- [WORK INSTRUCTIONS]: Everything from the line with "Pexels (43, 332)" to the end of the entries should be copied exactly, and nothing else.

- [DATASET RECORDS]:
-- Opening Marker --
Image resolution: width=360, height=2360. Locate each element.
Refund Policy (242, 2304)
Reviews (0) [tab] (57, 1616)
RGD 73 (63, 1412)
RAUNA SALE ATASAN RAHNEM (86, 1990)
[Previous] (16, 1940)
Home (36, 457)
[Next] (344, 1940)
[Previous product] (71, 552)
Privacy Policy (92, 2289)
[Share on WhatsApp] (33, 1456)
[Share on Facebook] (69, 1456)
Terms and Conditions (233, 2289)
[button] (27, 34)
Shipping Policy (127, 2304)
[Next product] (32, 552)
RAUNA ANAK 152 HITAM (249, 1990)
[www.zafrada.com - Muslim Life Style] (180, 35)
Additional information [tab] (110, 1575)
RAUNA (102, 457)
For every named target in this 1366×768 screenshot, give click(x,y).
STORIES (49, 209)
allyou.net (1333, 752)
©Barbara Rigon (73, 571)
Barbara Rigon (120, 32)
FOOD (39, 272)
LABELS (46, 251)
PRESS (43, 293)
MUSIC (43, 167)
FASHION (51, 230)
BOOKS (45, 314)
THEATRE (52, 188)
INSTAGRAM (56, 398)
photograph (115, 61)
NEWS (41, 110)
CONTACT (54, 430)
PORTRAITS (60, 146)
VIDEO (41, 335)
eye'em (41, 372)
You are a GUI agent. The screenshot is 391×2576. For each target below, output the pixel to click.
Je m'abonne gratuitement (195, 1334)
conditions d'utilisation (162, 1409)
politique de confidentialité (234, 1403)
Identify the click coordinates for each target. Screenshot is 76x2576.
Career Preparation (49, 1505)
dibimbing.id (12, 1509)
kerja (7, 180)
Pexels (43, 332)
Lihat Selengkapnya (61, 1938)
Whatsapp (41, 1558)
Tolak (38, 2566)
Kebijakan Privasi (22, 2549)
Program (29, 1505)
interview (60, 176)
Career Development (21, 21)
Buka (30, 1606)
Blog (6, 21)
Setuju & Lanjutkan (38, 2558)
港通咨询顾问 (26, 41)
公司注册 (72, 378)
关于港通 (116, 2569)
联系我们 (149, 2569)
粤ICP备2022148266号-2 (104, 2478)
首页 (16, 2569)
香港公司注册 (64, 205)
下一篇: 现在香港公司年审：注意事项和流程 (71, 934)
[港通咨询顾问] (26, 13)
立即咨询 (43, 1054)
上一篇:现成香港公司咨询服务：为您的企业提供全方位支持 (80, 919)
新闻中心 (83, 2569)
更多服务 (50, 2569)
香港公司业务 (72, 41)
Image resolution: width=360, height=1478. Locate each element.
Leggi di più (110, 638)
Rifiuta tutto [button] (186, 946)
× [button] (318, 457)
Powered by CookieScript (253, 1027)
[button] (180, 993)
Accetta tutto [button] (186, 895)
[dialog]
-- Closing Marker --
- [RESULT OF THE TASK]:
Pexels (43, 332)
Lihat Selengkapnya (61, 1938)
Whatsapp (41, 1558)
Tolak (38, 2566)
Kebijakan Privasi (22, 2549)
Program (29, 1505)
interview (60, 176)
Career Development (21, 21)
Buka (30, 1606)
Blog (6, 21)
Setuju & Lanjutkan (38, 2558)
港通咨询顾问 (26, 41)
公司注册 (72, 378)
关于港通 (116, 2569)
联系我们 (149, 2569)
粤ICP备2022148266号-2 (104, 2478)
首页 (16, 2569)
香港公司注册 (64, 205)
下一篇: 现在香港公司年审：注意事项和流程 (71, 934)
[港通咨询顾问] (26, 13)
立即咨询 (43, 1054)
上一篇:现成香港公司咨询服务：为您的企业提供全方位支持 (80, 919)
新闻中心 (83, 2569)
更多服务 (50, 2569)
香港公司业务 (72, 41)
Image resolution: width=360, height=1478. Locate each element.
Leggi di più (110, 638)
Rifiuta tutto [button] (186, 946)
× [button] (318, 457)
Powered by CookieScript (253, 1027)
[button] (180, 993)
Accetta tutto [button] (186, 895)
[dialog]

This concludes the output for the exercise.